South Asia's Hinge Moment
Nightmares of despair and disaster are an occupational hazard for those who follow developments in South Asia. But for once, the news from the region is not uniformly grim. Washington should take note.
National elections throughout the region have produced victors who, compared to their predecessors, appear to be agents of change. Elections last year in India and Afghanistan fit this pattern. But the starkest example is also the most recent: Sri Lankan voters, in an outcome anticipated by almost no one, summarily dispatched an autocratic ruler who had appeared entrenched for the long run this January.
The encouraging signs go beyond elections. By some measures, India has surpassed China to boast the fastest growing economy in the world. The new prime minister, Narendra Modi, has taken a meat cleaver to bureaucracy and venality. In Pakistan, the army’s offensive against extremists in North Waziristan has proved far more sustained than most observers had expected. The December 16 massacre of 150 people in Peshawar, most of them young schoolchildren, seems to have reinforced Pakistan’s commitment to combating terrorist violence.
Internationally, the region is experiencing a remarkable degree of change. The Modi government has demonstrated vitality and a capacity for surprise—Modi’s invitation to Pakistan’s prime minister to attend his inauguration, for instance. India-Pakistan relations remain glacial, but India’s top diplomat visited Pakistan last week. An early sign of thawing relations between the two states would be progress on long-stalled plans for cross-border trade liberalization.
Pakistan and Afghanistan, bitter adversaries from the moment of Pakistan’s creation in 1947, are now consulting and even coordinating military operations along their joint border in a manner that could not have been anticipated a year ago. Afghan President Ashraf Ghani made a successful visit to Islamabad last autumn, and Pakistan seems to be prodding the Taliban to enter into serious talks with Kabul.

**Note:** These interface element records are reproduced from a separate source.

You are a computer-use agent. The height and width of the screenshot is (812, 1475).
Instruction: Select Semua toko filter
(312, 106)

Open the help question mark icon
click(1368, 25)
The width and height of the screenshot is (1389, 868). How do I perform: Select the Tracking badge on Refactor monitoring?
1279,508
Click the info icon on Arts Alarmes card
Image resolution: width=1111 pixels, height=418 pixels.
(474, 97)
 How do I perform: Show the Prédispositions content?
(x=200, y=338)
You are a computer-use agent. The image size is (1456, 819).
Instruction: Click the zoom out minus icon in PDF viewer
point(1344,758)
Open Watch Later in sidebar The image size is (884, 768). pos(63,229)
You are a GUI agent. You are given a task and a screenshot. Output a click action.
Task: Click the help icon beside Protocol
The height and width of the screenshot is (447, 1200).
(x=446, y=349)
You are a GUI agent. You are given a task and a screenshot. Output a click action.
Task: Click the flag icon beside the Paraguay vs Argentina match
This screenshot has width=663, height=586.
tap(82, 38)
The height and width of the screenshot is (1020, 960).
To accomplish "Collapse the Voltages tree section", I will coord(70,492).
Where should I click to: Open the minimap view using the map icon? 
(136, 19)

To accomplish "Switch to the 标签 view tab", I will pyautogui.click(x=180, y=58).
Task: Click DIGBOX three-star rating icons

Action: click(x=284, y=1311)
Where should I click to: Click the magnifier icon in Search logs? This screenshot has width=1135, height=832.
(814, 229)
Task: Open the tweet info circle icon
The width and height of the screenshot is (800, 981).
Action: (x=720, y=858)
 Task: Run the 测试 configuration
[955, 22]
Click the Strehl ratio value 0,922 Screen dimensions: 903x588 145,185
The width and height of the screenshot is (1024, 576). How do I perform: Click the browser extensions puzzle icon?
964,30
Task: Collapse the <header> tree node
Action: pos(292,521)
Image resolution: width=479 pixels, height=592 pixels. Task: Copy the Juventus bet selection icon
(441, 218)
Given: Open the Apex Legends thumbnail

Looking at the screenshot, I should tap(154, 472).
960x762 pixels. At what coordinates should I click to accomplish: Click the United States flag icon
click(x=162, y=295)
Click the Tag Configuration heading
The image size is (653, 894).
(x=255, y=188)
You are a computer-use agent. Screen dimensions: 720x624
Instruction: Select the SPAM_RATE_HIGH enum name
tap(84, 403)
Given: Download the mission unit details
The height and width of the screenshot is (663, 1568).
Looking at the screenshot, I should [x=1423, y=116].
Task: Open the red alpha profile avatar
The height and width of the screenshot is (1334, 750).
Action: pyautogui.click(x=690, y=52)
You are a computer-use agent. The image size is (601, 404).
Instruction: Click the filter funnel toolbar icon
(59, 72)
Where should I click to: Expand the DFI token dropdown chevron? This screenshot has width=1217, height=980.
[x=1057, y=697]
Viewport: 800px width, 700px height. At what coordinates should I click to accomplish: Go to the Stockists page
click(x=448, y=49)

China has suddenly taken an interest in brokering a political settlement between Kabul and the Taliban. Ghani’s first official visit abroad was to Beijing. Recent China-Afghanistan-U.S. and China-Afghanistan-Pakistan trilateral consultations on Afghanistan’s future represented an unprecedented but welcome level of Chinese involvement in the region. Diplomatic sources indicate that Chinese President Xi Jinping will visit Islamabad in the coming months; presumably an Afghan settlement will be at the top of his agenda.
Russia, which for decades has been closely linked to India, is now displaying new interest in Pakistan; the Russian defense minister recently became the first Russian defense minister ever to visit Islamabad. Last month Russia, China, and India held their own trilateral meeting.
Of course, disappointments and setbacks remain plentiful. President Ghani has yet to create a full Cabinet. Many analysts found the annual budget introduced by Modi last month overly cautious. Pakistan’s political system seems as dysfunctional as ever, while politics in underachieving Bangladesh are—to use a precise term—god-awful.
Nor will all this diplomatic churning produce productive results. Relations between India and Pakistan, for instance, remain hostage to terror attacks by groups eager to sabotage warming ties. China and India are no closer to settling their disputed border. A peace settlement in Afghanistan remains a distant hope.
Nonetheless, change is in the air. Might this be a hinge moment for South Asia, a moment when old patterns are broken and new ones begin to jell? The smart money would bet otherwise. But Washington would do well to take cognizance of these shifting winds. Indeed, by visiting India in January for a second time, President Obama has already shown that he believes his prediction that the U.S.-India relationship will become one of the defining partnerships of the 21st century.
The Obama administration is also reconsidering its timetable for the drawdown of American troops from Afghanistan. In a potentially important shift, the United States and China, who bump heads on so many issues around the globe, find their fundamental interests in South Asia unaccustomedly aligned. Consultation, coordination, and cooperation on Afghanistan and Pakistan might serve to smooth some of the rough edges off what under the best of circumstances will be a prickly, even dangerous, rivalry.
But there is much more the Obama administration can do to improve its policy toward South Asia.
First, since tension with India distracts the Pakistani military from anti-extremist operations along the Afghan border, President Obama should use his good personal chemistry with Modi to encourage concrete steps to reduce tension between India and Pakistan.
Second, successive U.S. administrations have yet to figure out an effective foreign assistance strategy for Afghanistan or Pakistan despite having provided them billions of aid dollars, much of it wasted, over the years.
Third, the administration has been distressingly quiet on political thuggery in Bangladesh.
Fourth, responsibilities for South Asia in both the State Department and the Pentagon remain split among competing offices and bureaus, while the CIA and other intelligence agencies have sometimes seemed to conduct their own foreign policies in Pakistan and Afghanistan. Better U.S. government coordination of policy, probably at the level of the National Security Council, is essential.